3. D'autre part, aux termes de l'article L. 203 du livre des procédures fiscales : " Lorsqu'un contribuable demande la décharge ou la réduction d'une imposition quelconque, l'administration peut, à tout moment de la procédure et malgré l'expiration des délais de prescription, effectuer ou demander la compensation dans la limite de l'imposition contestée, entre les dégrèvements reconnus justifiés et les insuffisances ou omissions de toute nature constatées dans l'assiette ou le calcul de l'imposition au cours de l'instruction de la demande ". Aux termes de l'article L. 205 du même livre : " Les compensations de droits prévues aux articles L. 203 et L. 204 sont opérées dans les mêmes conditions au profit du contribuable à l'encontre duquel l'administration effectue une rectification lorsque ce contribuable invoque une surtaxe commise à son préjudice ou lorsque la rectification fait apparaître une double imposition " ;
4. Il résulte de l'instruction que si le bâtiment objet de la vente a été totalement détruit par un incendie en 2003, l'acquéreur a fait reconstruire, entre 2004 et 2006, à l'aide d'une indemnité d'assurance de 506 164 euros, sur la même parcelle, un bâtiment d'une surface comparable. Au moment où la SCI La Bourne a exercé son droit de réméré, le bien disparu avait, ainsi, été remplacé, de sorte que c'est un ensemble immobilier complet, comprenant à la fois des terrains et une construction, qui est revenu dans le patrimoine de la SCI La Bourne en 2011. Les biens reconstruits objet du rachat et réputés n'avoir jamais quitté son patrimoine ont, ainsi, été inscrits à l'actif immobilisé de son bilan au titre de l'exercice clos le 31 décembre 2011 pour le prix de 556 216 euros, qu'elle a versé à l'acquéreur en octobre 2011 et ont donné lieu à des amortissements calculés sur la base de cette valeur d'inscription à l'actif du bilan, comptabilisés dès la clôture de l'exercice 2011. Il en résulte que, si la vente conclue en 2001 s'est trouvé rétroactivement résolue en 2011 du fait de l'exercice par la SCI La Bourne de son droit de rachat, la destruction du bien initialement vendu n'a pas été à l'origine d'une perte susceptible de venir en diminution de l'actif de cette société. En l'absence de perte susceptible d'être constatée au moment de l'exercice par la SCI La Bourne de son droit de réméré, aucune surtaxe n'a été commise à son préjudice. Dès lors qu'aucune surtaxe n'a été commise au préjudice de la SCI La Bourne, la SARL Mami, qui ne conteste pas le bien-fondé de la réintégration dans les résultats sociaux de la provision pour risque de réméré devenue sans objet, n'est pas fondée à revendiquer le bénéfice de la compensation prévue par les dispositions précitées de l'article L. 205 du livre des procédures fiscales.
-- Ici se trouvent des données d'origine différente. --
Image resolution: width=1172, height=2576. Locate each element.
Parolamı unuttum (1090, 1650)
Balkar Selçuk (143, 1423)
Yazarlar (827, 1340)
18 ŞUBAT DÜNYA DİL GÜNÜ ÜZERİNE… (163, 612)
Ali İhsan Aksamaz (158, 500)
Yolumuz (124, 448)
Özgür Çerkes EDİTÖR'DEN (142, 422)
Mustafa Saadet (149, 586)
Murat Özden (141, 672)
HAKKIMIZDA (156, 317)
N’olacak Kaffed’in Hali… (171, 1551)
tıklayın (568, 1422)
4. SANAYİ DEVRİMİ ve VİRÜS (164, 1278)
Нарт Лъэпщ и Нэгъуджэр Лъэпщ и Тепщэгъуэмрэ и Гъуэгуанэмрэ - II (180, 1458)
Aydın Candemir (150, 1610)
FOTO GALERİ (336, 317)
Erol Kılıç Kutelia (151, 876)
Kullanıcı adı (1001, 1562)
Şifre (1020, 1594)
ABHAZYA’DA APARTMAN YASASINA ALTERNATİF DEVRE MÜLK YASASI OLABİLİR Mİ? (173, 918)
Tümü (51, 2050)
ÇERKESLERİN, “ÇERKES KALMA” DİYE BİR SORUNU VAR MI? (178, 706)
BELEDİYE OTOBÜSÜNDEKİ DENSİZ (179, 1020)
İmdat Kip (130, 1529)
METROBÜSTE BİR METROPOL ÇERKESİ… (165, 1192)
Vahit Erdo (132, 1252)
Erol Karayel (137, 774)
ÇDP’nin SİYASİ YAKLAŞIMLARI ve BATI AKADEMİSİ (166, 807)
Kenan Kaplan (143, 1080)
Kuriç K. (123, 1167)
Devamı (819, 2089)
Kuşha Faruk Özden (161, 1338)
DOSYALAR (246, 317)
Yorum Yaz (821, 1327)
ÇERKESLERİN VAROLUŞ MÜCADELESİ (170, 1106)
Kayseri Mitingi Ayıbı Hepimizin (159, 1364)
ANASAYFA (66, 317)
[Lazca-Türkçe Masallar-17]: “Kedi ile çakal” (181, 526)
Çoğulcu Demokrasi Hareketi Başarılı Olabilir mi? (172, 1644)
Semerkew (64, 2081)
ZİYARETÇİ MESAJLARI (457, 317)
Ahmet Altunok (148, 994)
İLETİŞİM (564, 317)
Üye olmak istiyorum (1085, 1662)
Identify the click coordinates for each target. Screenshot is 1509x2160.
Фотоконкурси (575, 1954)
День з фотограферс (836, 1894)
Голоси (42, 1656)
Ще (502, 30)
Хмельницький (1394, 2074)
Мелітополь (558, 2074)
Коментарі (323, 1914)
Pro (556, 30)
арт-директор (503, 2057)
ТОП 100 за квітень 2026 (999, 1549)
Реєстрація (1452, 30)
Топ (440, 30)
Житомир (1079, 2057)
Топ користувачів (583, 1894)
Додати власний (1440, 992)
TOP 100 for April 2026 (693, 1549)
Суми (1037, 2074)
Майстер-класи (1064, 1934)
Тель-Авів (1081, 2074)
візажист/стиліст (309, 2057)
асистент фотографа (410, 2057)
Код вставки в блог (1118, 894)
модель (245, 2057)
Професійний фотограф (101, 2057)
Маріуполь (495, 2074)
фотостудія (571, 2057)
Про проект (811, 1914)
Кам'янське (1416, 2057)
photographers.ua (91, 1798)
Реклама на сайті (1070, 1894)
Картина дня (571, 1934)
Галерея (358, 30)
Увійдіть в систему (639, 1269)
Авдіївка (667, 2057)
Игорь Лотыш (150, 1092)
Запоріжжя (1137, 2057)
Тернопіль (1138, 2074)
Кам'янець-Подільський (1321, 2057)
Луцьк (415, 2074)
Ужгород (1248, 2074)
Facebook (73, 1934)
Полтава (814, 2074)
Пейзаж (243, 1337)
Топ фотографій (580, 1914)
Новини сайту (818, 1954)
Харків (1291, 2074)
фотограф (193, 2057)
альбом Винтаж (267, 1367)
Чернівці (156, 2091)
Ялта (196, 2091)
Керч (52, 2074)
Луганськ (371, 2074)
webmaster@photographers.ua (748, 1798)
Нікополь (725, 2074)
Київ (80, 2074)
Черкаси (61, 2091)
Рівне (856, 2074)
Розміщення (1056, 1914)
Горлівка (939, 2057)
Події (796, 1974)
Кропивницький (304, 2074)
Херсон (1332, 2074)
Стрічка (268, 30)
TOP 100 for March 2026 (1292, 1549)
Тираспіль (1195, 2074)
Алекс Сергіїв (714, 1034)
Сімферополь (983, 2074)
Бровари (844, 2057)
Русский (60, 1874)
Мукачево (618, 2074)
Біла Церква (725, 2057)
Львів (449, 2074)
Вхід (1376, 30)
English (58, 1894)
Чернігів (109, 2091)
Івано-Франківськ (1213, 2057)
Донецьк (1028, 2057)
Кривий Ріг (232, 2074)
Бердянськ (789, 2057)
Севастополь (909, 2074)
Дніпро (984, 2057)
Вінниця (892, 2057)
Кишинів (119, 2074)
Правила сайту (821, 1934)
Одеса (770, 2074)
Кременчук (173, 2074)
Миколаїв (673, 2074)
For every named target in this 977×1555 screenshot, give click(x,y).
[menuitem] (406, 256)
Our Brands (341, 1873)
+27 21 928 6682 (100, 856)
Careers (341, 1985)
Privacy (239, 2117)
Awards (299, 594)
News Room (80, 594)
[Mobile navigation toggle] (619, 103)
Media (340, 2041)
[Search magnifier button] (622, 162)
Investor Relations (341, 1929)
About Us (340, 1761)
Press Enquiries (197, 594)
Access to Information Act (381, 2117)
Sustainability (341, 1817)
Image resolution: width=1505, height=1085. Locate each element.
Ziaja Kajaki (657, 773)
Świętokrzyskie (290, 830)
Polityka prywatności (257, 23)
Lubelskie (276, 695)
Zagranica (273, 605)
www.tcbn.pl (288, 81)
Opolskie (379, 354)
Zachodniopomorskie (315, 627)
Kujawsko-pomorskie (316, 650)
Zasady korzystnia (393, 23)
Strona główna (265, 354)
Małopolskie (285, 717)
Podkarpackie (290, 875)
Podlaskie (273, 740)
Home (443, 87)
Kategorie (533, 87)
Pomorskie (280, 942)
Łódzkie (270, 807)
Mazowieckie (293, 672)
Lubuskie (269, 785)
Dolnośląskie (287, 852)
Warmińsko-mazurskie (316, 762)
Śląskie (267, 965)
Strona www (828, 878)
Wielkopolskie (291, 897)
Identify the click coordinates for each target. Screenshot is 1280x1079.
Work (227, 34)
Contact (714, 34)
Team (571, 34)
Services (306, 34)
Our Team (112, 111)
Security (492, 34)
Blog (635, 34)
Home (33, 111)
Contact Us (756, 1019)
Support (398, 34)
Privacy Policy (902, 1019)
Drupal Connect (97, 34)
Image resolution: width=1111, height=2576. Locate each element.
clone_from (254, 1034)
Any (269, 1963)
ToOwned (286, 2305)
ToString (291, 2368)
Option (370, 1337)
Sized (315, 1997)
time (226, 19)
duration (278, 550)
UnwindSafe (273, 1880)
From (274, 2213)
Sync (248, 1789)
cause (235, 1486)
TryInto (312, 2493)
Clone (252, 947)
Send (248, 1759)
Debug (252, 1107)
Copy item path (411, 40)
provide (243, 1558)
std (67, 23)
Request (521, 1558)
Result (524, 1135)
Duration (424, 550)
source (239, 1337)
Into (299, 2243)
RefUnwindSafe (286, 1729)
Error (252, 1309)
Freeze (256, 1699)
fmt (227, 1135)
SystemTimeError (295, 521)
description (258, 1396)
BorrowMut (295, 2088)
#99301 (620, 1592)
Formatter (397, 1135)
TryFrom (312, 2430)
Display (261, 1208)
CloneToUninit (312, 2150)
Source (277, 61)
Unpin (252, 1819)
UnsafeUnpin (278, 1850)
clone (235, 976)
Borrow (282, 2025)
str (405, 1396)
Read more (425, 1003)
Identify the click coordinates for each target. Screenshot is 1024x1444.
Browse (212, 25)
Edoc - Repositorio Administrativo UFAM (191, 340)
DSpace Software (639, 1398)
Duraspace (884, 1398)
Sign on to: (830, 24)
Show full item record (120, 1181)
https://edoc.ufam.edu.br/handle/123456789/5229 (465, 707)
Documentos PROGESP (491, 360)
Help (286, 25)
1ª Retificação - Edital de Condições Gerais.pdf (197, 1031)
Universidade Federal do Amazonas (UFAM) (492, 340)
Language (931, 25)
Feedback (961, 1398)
5. Il résulte de ce qui précède que la SARL Mami n'est pas fondée à soutenir que c'est à tort que, par le jugement attaqué, le tribunal administratif de Grenoble a rejeté sa demande. Sa requête doit être rejetée, y compris ses conclusions tendant à l'application des dispositions de l'article L. 761-1 du code de justice administrative.
DÉCIDE :
Article 1er : La requête de la SARL Mami est rejetée.
Article 2 : Le présent arrêt sera notifié à la SARL Mami et au ministre de l'action et des comptes publics.
Délibéré après l'audience du 2 mai 2018, à laquelle siégeaient :
Mme Menasseyre, présidente assesseure, assurant la présidence de la formation de jugement en application de l'article R. 222-26 du code de justice administrative,
MmeA..., première conseillère,
Mme C..., première conseillère.
Lu en audience publique, le 22 mai 2018.